Thanks for sharing BC!


----------



## Farmer Kitty (Feb 27, 2009)

That one in those first two pics has "The Look"!


----------



## wynedot55 (Feb 27, 2009)

those are some nice looking cows.you can tell they are staying in good shape.


----------



## BeardedChick (Feb 27, 2009)

I wouldn't mind buying a few small longhorns when my friend's lease is up on our pasture (2010).  They are pretty animals.  I loved the horns in that 3rd picture.

One of our neighbors has a long horn steer that she is saddle training!  I'll have to get a picture next time I see them working the steer.

That 160 ac. pasture grows up with dryland grass over summer - mostly rice grass, blue grama, and crested wheat -  and the cows go out onto it over winter.  There's enough forage to sustain them.  Corrientes will browse on brush and winterfat sage as well.  The cows that calve are usually taken home so they can be fed extra.  These left in pasture will go home for ropin' season soon.


----------



## jhm47 (Feb 27, 2009)

Breed them to a purebred Angus bull and you will get some polled calves.  

As you can tell, I hate horns ever since I picked up a neighbor who had been gored by a bull with horns.  NOT a pretty sight.


----------



## Thewife (Feb 27, 2009)

The "look" and horns, that is scary!

I do love the one with the markings on the face! 
(says the person with boring cows that all look the same)


----------



## WildRoseBeef (Feb 27, 2009)

jhm, they still can be deadly even without the horns.  

Had to save a few of the pics for a little sketch I started....I'll let you know when it's complete.


----------



## Farmer Kitty (Feb 27, 2009)

WildRoseBeef said:
			
		

> jhm, they still can be deadly even without the horns.
> 
> Had to save a few of the pics for a little sketch I started....I'll let you know when it's complete.


Yes, they can be deadly without the horns but, the horns have caused a great deal of injury and death!

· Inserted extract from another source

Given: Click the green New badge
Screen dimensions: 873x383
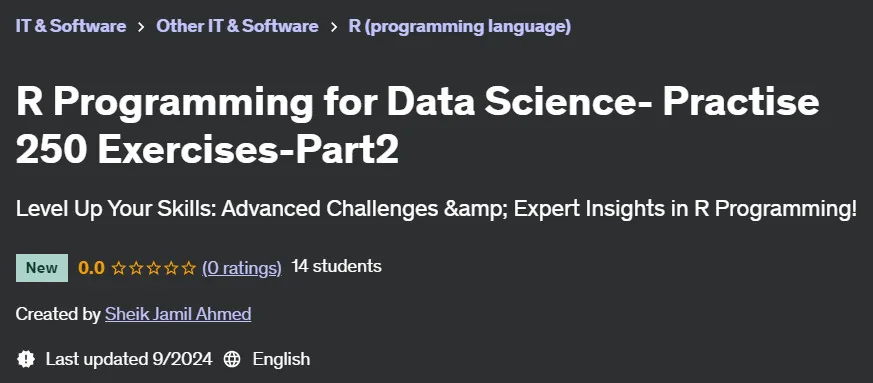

Hit with just a head you have more of a chance than if one of those horns get you.


----------



## BeardedChick (Feb 27, 2009)

jhm47 said:
			
		

> Breed them to a purebred Angus bull and you will get some polled calves.
> 
> As you can tell, I hate horns ever since I picked up a neighbor who had been gored by a bull with horns.  NOT a pretty sight.


We just don't have the pasture to keep Angus in good condition.  

And the market would not be there for ropin' calves w/o horns!


----------



## BeardedChick (Feb 27, 2009)

WildRoseBeef said:
			
		

> jhm, they still can be deadly even without the horns.
> 
> Had to save a few of the pics for a little sketch I started....I'll let you know when it's complete.


Oooh, I wanna see the sketch when you are done.  If you need bigger copies of the pics, PM me your email address and I'll send 'em.


----------